Look, I don't want to belabor the point, but then, this is the internet, so here goes.

There is no reading of the original post or its title that makes it unambiguously clear that the OP is seeking recordings of *works from *the 20th and 21st centuries. By far the more consistent reading of the words on the page are that he is looking for *recordings from* the 20th and 21st centuries of any piece.

The title reads "Favourite symphony recordings 20th and 21st Century." There are several interstitial words lacking that would make the meaning clear. Are the dates modifying "symphony" or "recordings?" Since the words are placed together without any clarifying words to follow, it is more parsimonious to read them as "favorite symphony recordings *of the* 20th and 21st century" rather than ""Favourite symphony recordings *of symphonies written during the *20th and 21st Century *[ies]*."

Here is an example of a clear title that would lead to no ambiguity: "Favorite Recordings of 20th and 21st century symphonic works."

I discussed the body of the post above.

And, on its face, the request for "symphonies" written between 2000 and 2020 is nearly as strange a request on its face, given that the vast, vast, VAST majority of works in the repertoire, let alone works called symphonies, come from before those dates.

Ultimately, it doesn't matter, since the OP has now clarified his quite ambiguous original post. But I don't think it's fair to claim that I was being intentionally obtuse. The OP was simply not written clearly.


----------



## 20centrfuge (Apr 13, 2007)

Welcome, Paulby, to TC. I'll give you what your after, though I will have to add a few honorable mentions afterwards, but, anyhoo:

20th century, for a relative newcomer to classical music, I would say Prokofiev Symphony No.5 (1944) with James Levine and the Chicago Symphony









21st century, I will actually pick a recording from 1985. Though it is not technically 21st century, it is light years from most 20th century music and still feels very "new": Adams Harmonielehre with San Francisco Symphony, Edo de Waart conducting. It is a symphony except in name.
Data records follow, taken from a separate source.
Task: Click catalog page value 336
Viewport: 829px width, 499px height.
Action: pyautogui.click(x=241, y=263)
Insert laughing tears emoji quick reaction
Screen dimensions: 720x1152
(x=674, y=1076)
Two other symphonic works that are so ridiculously good, you MUST check them out: Stravinsky: Rite of Spring (My favorite is Boston Symphony with Michael Tilson Thomas), and Bartok: Concerto for Orchestra (I'm partial to George Solti and the Chicago Symphony)

I hope you find some good music to sink into!


----------



## Fabulin (Jun 10, 2019)

Only a few among my go-to recordings come from this century.

So for the 21st:
Bruckner - Symphony No. 4 (version 1878/80)
Valery Gergiev & Münchner Philharmoniker (2015)

And for the 20th, on a completely different level:

Beethoven - Symphony No. 9
Hermann Abendroth & Rundfunk Sinfonie-Orchester Leipzig (1951)


----------